Two other issues shed light on the intention of the parties and helped persuade the lower court that the appellees did not intend to convey a right to develop the coalbed methane in the leases: First, if the leases included the right to develop coalbed methane, then they would also carry an implied right for Energy Development Corporation to invade the coal seams of the appellees and stimulate them in a fashion that could make it more difficult or dangerous to later produce the coal; second, that the production of coalbed methane was not a common practice in McDowell County at the time the leases were executed. When considering a deed that conveyed an interest in coal, this Court found:

[W]here implied as opposed to express rights are sought, the test of what is reasonable and necessary becomes more exacting, since the mineral owner is seeking a right that he claims not by virtue of any express language in the mineral severance deed, but by necessary implication as a correlative to those rights expressed in the deed.

Data provided:

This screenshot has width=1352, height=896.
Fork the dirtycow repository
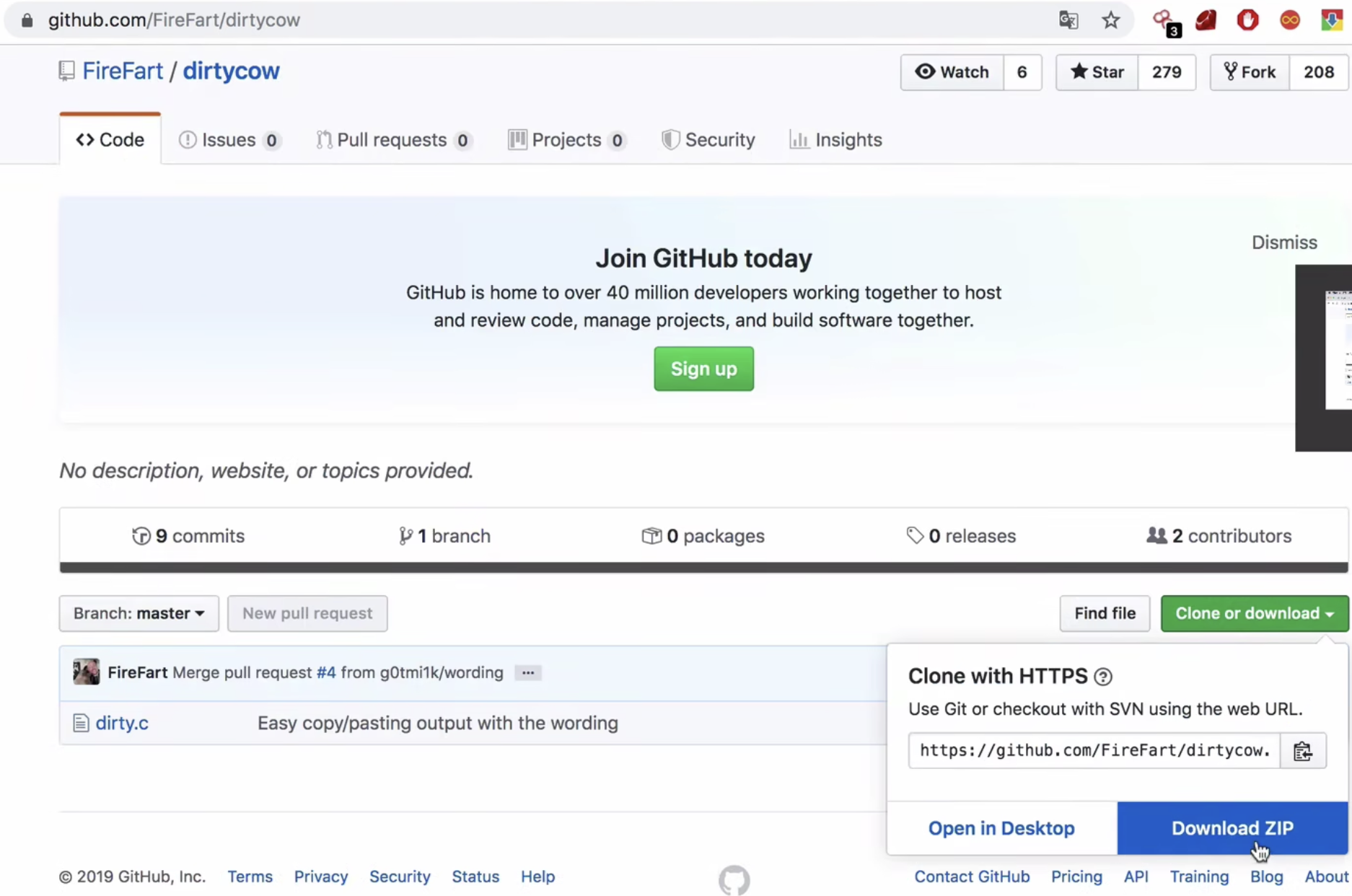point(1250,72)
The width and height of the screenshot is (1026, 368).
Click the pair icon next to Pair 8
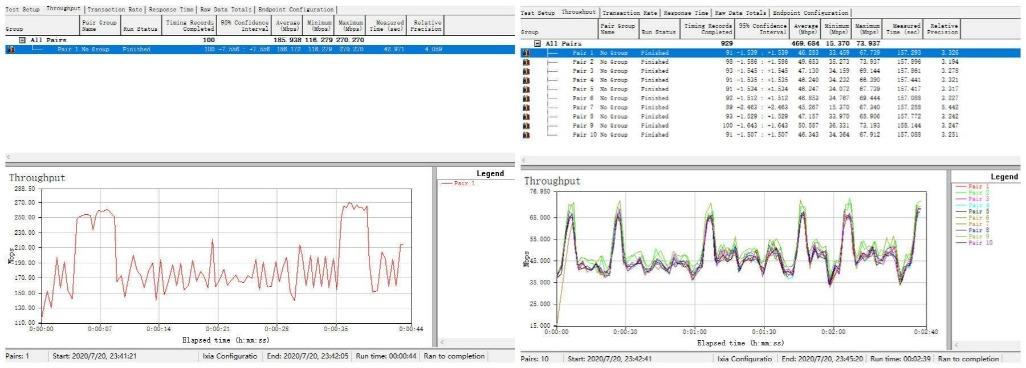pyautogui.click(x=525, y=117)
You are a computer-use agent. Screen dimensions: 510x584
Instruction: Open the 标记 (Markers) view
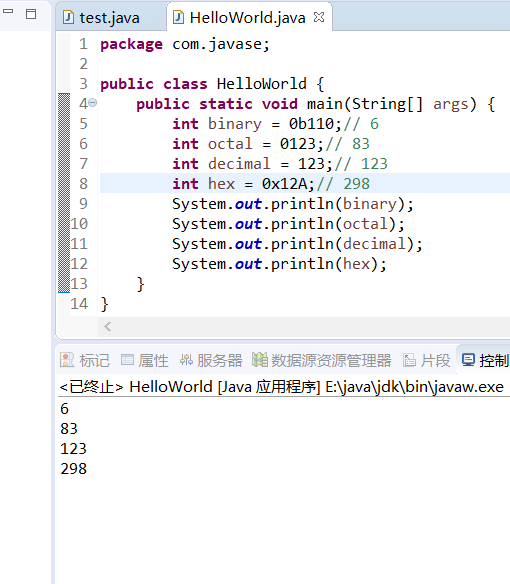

What is asked:
a) From the coalbed methane excerpt, return the passage from "[W]here implied as" to "in the deed." word for word.
b) Condense the paragraph of the coalbed methane excerpt that begins "Two other issues shed light" into a short list of its main points.

Problem solutions:
a)
[W]here implied as opposed to express rights are sought, the test of what is reasonable and necessary becomes more exacting, since the mineral owner is seeking a right that he claims not by virtue of any express language in the mineral severance deed, but by necessary implication as a correlative to those rights expressed in the deed.

b)
- Two further issues convinced the lower court that the appellees did not mean to convey a right to develop coalbed methane in the leases.
- First, such a right would imply that Energy Development Corporation could invade and stimulate the appellees' coal seams, possibly making later coal production harder or more dangerous.
- Second, coalbed methane production was not common in McDowell County when the leases were executed.
- The paragraph closes by introducing what this Court found about a deed that conveyed an interest in coal.